START GIVEN INFORMATION

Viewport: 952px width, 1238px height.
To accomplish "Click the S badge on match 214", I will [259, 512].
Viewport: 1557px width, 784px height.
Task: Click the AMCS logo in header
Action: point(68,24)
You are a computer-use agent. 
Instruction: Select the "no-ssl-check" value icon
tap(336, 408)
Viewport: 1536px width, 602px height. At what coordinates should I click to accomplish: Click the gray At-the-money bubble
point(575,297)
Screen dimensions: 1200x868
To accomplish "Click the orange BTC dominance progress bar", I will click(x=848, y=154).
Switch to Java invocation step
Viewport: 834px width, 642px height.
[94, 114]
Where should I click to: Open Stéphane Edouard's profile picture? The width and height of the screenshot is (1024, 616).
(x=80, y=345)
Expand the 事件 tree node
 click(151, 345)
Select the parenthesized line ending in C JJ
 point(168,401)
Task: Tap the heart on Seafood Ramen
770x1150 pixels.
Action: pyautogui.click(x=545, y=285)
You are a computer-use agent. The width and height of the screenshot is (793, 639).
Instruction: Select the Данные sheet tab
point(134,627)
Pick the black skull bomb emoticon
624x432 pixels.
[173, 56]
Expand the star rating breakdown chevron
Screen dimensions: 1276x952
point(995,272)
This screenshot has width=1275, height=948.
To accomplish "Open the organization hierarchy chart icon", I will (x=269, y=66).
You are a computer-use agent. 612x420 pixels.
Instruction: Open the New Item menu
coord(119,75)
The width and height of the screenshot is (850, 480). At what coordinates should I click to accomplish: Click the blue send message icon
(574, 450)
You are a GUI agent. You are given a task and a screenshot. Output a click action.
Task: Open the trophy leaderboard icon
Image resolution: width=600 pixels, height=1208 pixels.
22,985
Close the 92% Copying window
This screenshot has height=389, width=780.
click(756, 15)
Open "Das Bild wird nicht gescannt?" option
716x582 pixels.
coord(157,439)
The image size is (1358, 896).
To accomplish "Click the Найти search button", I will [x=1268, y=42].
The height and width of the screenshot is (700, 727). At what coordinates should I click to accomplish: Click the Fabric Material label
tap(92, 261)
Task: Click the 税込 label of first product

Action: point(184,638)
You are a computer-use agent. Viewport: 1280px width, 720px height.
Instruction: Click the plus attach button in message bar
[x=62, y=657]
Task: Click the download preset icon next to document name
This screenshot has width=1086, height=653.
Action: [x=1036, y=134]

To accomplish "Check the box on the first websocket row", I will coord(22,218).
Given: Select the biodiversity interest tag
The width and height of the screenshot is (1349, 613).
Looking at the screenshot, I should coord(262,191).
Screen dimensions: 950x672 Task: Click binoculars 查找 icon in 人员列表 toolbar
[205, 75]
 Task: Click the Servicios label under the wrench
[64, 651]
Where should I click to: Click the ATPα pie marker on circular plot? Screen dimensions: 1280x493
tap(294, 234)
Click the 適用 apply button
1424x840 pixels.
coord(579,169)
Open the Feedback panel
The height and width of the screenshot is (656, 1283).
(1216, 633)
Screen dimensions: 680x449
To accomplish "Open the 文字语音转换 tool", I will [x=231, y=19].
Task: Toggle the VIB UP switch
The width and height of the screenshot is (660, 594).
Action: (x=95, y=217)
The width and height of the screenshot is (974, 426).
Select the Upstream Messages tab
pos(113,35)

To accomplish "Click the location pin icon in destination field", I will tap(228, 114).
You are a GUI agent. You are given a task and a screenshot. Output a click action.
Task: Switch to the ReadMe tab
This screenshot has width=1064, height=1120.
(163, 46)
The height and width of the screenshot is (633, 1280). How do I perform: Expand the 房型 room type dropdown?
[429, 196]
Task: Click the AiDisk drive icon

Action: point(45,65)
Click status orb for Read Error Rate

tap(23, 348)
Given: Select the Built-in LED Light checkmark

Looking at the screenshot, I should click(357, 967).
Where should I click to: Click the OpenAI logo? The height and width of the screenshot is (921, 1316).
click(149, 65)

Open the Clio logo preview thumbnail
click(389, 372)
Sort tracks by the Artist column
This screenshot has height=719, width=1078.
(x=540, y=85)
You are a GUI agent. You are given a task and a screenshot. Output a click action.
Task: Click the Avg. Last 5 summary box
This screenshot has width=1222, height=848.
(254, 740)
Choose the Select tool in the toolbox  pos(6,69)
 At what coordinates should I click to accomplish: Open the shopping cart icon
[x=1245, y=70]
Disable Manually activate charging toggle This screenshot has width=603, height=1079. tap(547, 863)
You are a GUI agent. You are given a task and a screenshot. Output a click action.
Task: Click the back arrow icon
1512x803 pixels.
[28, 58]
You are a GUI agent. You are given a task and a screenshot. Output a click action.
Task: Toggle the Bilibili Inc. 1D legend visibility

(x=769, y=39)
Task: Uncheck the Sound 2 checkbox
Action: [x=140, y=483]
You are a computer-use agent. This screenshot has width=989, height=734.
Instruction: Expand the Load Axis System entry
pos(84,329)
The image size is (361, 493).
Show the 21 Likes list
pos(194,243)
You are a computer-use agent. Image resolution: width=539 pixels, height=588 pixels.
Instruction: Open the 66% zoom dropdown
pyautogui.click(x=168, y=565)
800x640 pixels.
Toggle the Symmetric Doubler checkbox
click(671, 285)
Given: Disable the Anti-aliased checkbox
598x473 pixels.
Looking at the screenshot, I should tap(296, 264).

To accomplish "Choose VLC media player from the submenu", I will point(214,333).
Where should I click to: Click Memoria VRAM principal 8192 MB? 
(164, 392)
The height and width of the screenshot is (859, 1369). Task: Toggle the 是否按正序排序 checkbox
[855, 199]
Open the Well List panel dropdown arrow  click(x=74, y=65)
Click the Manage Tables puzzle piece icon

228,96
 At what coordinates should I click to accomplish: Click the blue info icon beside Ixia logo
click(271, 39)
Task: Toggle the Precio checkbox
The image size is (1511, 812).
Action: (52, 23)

END GIVEN INFORMATION

ASSIGNED TASK:
Identify all lines in the records above with the word "Disable".

TASK OUTPUT:
Disable Manually activate charging toggle This screenshot has width=603, height=1079. tap(547, 863)
Given: Disable the Anti-aliased checkbox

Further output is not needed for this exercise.